> WHAT NEEDS TO BE DONE
Find all lines in the records that include the word "agent", and copy them out.

> RECORDS FOR THE EXERCISE
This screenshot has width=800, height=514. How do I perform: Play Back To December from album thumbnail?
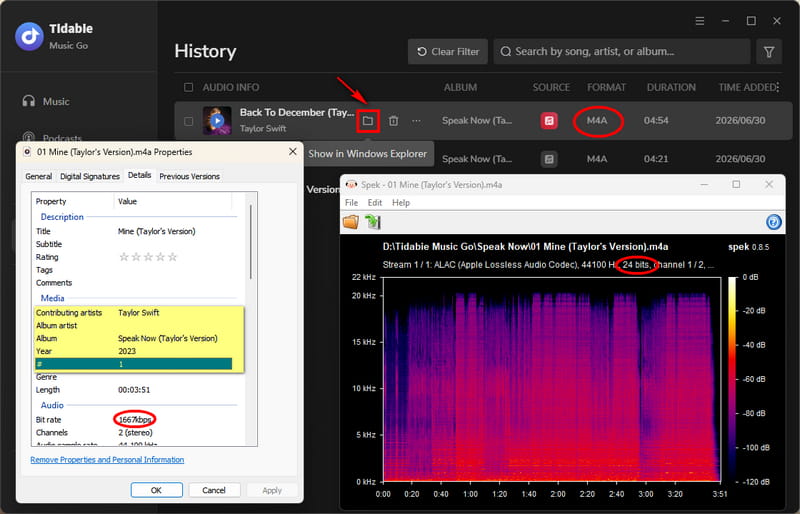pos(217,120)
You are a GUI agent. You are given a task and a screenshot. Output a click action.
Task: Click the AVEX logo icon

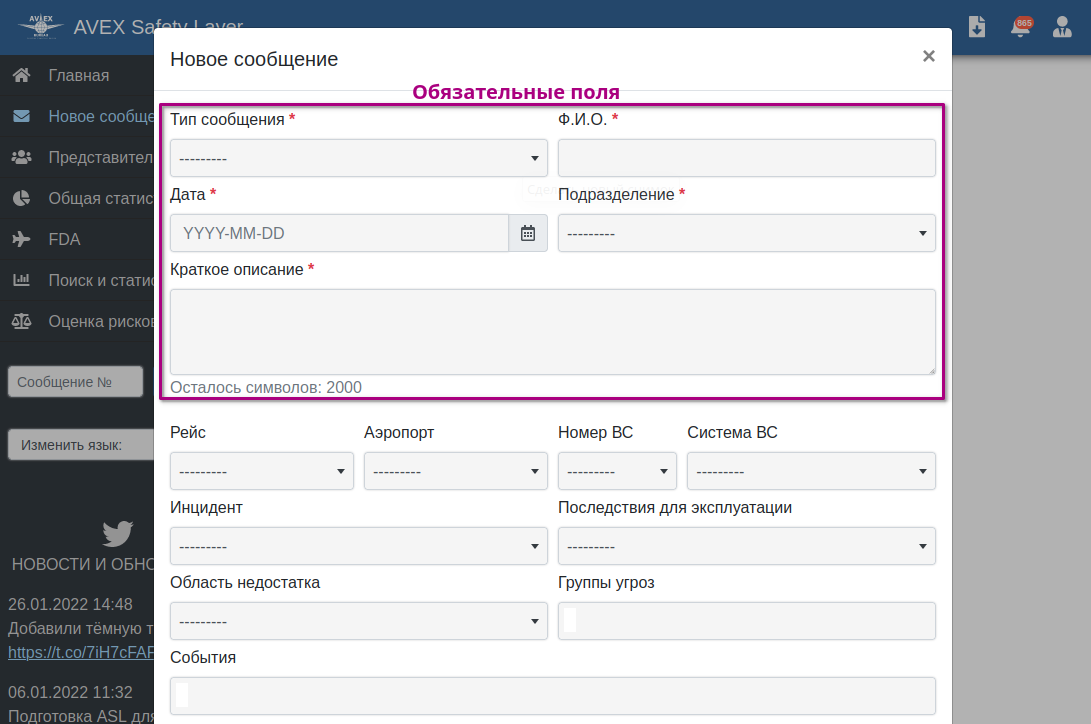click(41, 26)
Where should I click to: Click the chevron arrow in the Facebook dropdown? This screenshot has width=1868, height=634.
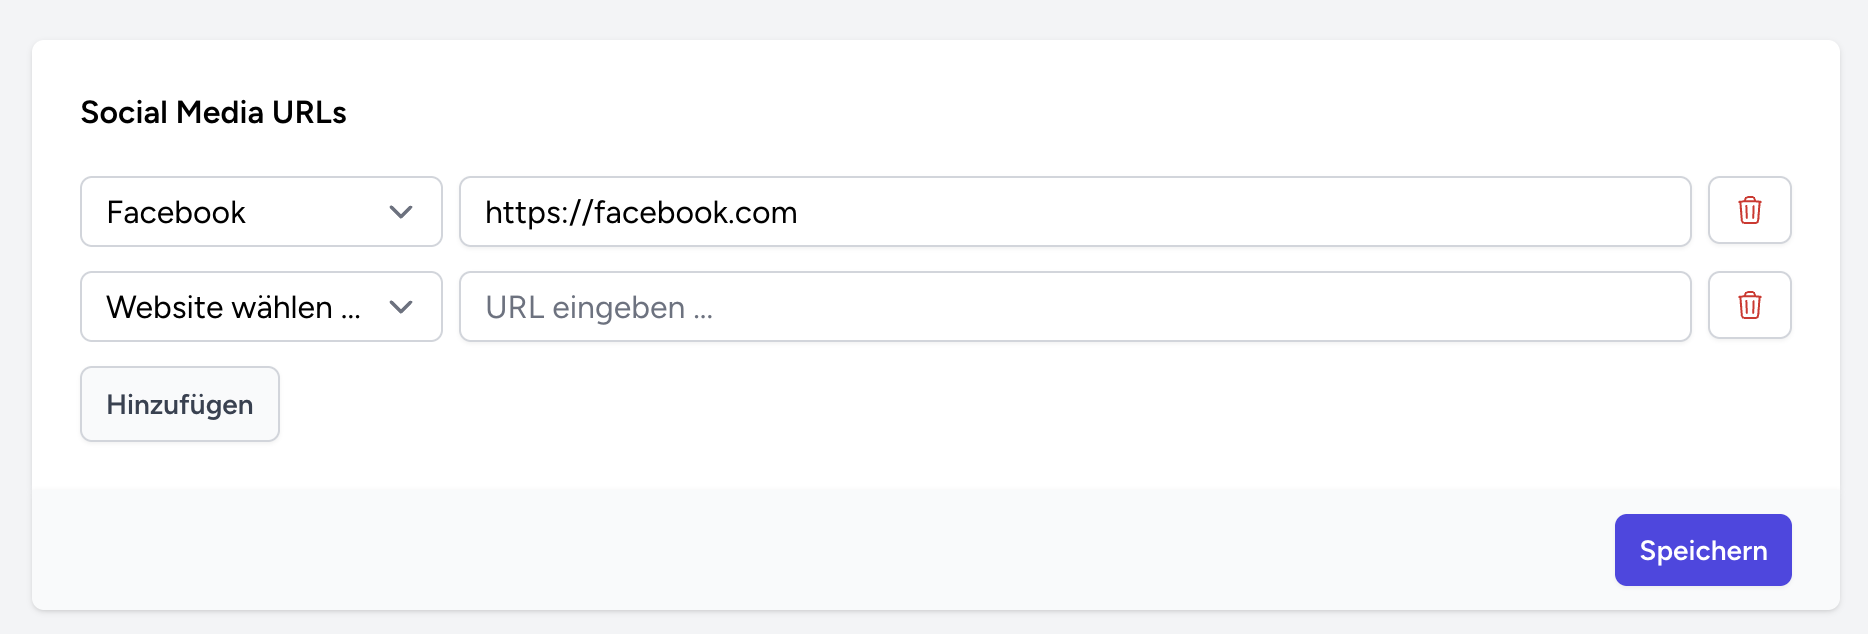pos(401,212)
---
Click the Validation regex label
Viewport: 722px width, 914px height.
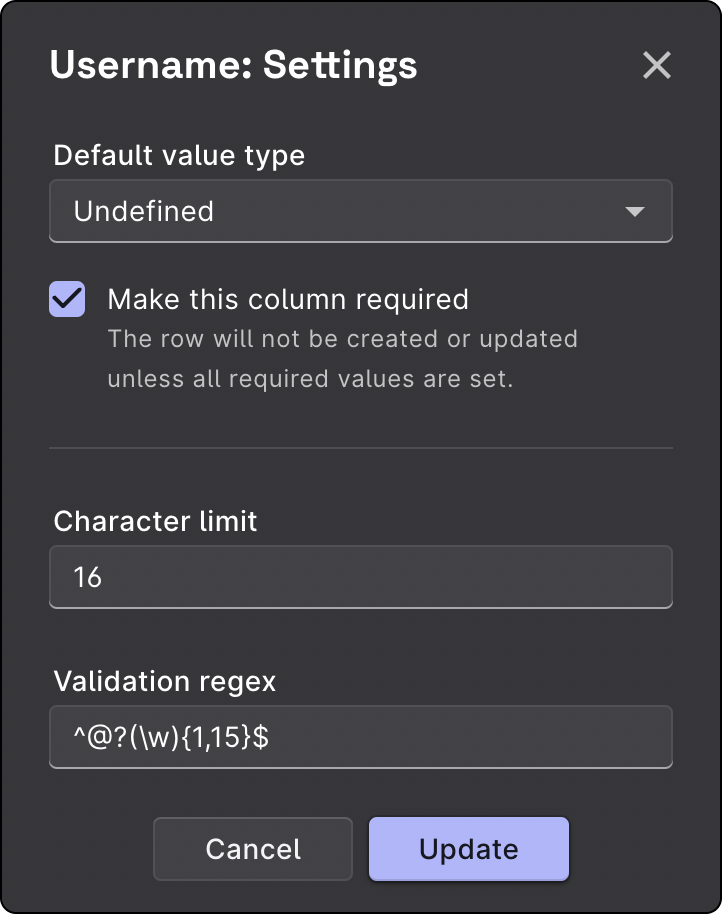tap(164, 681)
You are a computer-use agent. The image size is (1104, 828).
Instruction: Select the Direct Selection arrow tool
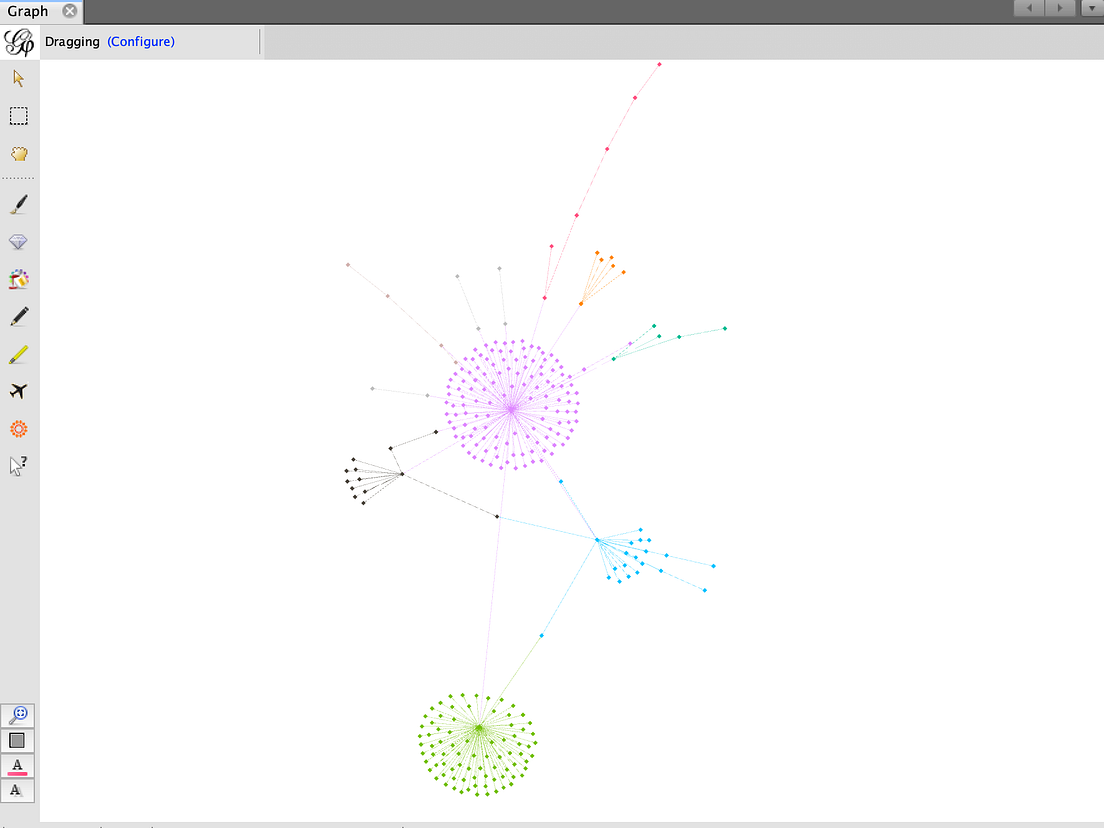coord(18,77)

> OUTPUT OF THE TASK
You are a GUI agent. You are given a task and a screenshot. Output a click action.
You are a computer-use agent. The image size is (1104, 828).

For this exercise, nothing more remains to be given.